**課題の指示:**
1. 乳牛のHPAIに関する本文のうち、「米国のいくつかの州で、乳牛群」から「主な質問と回答は以下の通り。」までの箇所を、一字一句違えずに引用してください。
2. 乳牛のHPAIに関する本文において、乳牛群でHPAIの検出または感染が報告された州をすべて挙げてください。

**本文:**
---*---

米国のいくつかの州で、乳牛群から高病原性鳥インフルエンザ(HPAI)が検出されたことを受け、USDA―APHIS(米国農務省動植物検疫局)は、よくある質問に対する回答を発表した。
2024年4月3日現在、6つの州で家畜のHPAIの症例が確認されている。最初の確認は3月25日、テキサス州の乳牛からHPAIウィルスが検出された。以降、カンザス州、ミシガン州、ニューメキシコ州、アイダホ州、オハイオ州でも乳牛群のHPAI感染が報告されている。主な質問と回答は以下の通り。
Q) 牛のHPAI感染経路は?
USDAの報告によると、野生の渡り鳥が感染源であると考えられている。しかし、ミシガン州の牛群内でウイルスが蔓延しているため、牛から牛へ感染した可能性は否定できない。
政府は、生産者と獣医に対し、乳牛の移動を最小限に抑え、適切なバイオセキュリティ対策を維持し、病気の蔓延を抑えるために、必要な移動を行う前に家畜を検査することを奨励している。

---*---

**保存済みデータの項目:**
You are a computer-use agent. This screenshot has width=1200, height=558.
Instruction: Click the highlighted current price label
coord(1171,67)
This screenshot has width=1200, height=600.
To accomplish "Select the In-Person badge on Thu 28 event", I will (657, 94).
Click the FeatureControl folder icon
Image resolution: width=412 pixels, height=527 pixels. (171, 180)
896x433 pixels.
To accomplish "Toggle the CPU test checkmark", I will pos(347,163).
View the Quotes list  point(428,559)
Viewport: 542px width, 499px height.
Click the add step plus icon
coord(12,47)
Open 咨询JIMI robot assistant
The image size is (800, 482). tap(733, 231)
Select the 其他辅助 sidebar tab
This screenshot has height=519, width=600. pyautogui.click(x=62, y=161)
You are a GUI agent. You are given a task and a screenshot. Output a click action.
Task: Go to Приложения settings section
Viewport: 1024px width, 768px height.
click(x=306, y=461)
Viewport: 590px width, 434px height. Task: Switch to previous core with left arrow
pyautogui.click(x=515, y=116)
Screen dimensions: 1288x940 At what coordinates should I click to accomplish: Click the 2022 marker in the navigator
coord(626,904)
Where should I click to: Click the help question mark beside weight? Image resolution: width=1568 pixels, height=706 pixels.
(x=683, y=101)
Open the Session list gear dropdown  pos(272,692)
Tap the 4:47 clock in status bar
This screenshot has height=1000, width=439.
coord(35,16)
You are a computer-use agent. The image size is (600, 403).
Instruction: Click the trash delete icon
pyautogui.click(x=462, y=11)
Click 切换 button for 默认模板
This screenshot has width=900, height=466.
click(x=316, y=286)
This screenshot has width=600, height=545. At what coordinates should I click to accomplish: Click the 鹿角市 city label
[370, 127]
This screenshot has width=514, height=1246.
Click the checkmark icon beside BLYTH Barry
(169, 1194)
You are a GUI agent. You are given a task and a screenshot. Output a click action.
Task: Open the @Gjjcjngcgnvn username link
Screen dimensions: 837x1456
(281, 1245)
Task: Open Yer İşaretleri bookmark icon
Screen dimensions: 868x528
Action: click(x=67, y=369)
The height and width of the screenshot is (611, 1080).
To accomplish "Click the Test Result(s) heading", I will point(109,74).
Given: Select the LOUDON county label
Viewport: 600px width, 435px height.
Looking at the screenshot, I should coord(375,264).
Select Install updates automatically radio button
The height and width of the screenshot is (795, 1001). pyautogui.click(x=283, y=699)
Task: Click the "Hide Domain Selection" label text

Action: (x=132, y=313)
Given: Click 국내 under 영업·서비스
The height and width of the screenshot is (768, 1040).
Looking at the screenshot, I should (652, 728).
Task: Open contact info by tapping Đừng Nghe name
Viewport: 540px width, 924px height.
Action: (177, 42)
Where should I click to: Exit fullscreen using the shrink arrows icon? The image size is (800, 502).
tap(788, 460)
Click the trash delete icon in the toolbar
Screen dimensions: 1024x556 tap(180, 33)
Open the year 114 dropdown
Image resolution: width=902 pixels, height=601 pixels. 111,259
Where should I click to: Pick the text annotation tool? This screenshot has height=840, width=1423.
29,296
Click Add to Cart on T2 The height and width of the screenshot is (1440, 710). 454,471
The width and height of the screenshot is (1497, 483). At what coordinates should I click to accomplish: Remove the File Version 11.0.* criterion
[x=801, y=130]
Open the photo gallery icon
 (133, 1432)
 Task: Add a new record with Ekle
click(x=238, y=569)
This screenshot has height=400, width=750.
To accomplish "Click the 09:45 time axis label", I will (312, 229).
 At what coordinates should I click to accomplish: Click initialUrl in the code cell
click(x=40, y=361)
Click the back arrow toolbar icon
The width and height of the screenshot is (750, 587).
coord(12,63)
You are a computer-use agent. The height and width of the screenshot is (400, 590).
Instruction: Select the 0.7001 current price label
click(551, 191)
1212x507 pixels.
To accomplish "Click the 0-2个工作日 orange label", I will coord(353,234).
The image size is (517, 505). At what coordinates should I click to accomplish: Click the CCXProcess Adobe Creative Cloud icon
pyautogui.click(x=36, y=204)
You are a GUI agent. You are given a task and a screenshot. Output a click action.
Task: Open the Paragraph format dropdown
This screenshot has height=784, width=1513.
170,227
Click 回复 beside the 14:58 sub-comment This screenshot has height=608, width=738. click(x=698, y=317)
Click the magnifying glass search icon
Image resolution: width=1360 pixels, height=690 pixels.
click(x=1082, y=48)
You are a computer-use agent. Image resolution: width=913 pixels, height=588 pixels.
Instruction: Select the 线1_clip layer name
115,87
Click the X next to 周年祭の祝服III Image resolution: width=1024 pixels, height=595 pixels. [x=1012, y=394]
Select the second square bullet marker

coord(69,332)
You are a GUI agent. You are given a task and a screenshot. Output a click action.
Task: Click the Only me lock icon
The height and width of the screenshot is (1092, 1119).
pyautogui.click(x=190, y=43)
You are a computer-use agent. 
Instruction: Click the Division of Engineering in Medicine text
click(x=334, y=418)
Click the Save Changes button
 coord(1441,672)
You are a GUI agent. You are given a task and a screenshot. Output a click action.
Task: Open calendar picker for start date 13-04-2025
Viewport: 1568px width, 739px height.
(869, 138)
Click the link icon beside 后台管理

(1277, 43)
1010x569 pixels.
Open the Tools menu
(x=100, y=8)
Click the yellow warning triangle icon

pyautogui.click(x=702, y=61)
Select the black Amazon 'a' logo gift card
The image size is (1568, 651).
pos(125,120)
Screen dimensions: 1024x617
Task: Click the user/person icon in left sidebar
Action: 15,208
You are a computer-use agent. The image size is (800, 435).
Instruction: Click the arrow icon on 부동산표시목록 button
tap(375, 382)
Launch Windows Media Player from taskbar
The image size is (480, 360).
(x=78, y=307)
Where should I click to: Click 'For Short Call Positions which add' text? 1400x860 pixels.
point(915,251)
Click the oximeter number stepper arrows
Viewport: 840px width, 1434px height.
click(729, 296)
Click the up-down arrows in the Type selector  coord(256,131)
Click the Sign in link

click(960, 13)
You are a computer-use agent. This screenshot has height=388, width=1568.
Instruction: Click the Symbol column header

---*---

**各課題の解答:**
1.
米国のいくつかの州で、乳牛群から高病原性鳥インフルエンザ(HPAI)が検出されたことを受け、USDA―APHIS(米国農務省動植物検疫局)は、よくある質問に対する回答を発表した。
2024年4月3日現在、6つの州で家畜のHPAIの症例が確認されている。最初の確認は3月25日、テキサス州の乳牛からHPAIウィルスが検出された。以降、カンザス州、ミシガン州、ニューメキシコ州、アイダホ州、オハイオ州でも乳牛群のHPAI感染が報告されている。主な質問と回答は以下の通り。

2. テキサス州、カンザス州、ミシガン州、ニューメキシコ州、アイダホ州、オハイオ州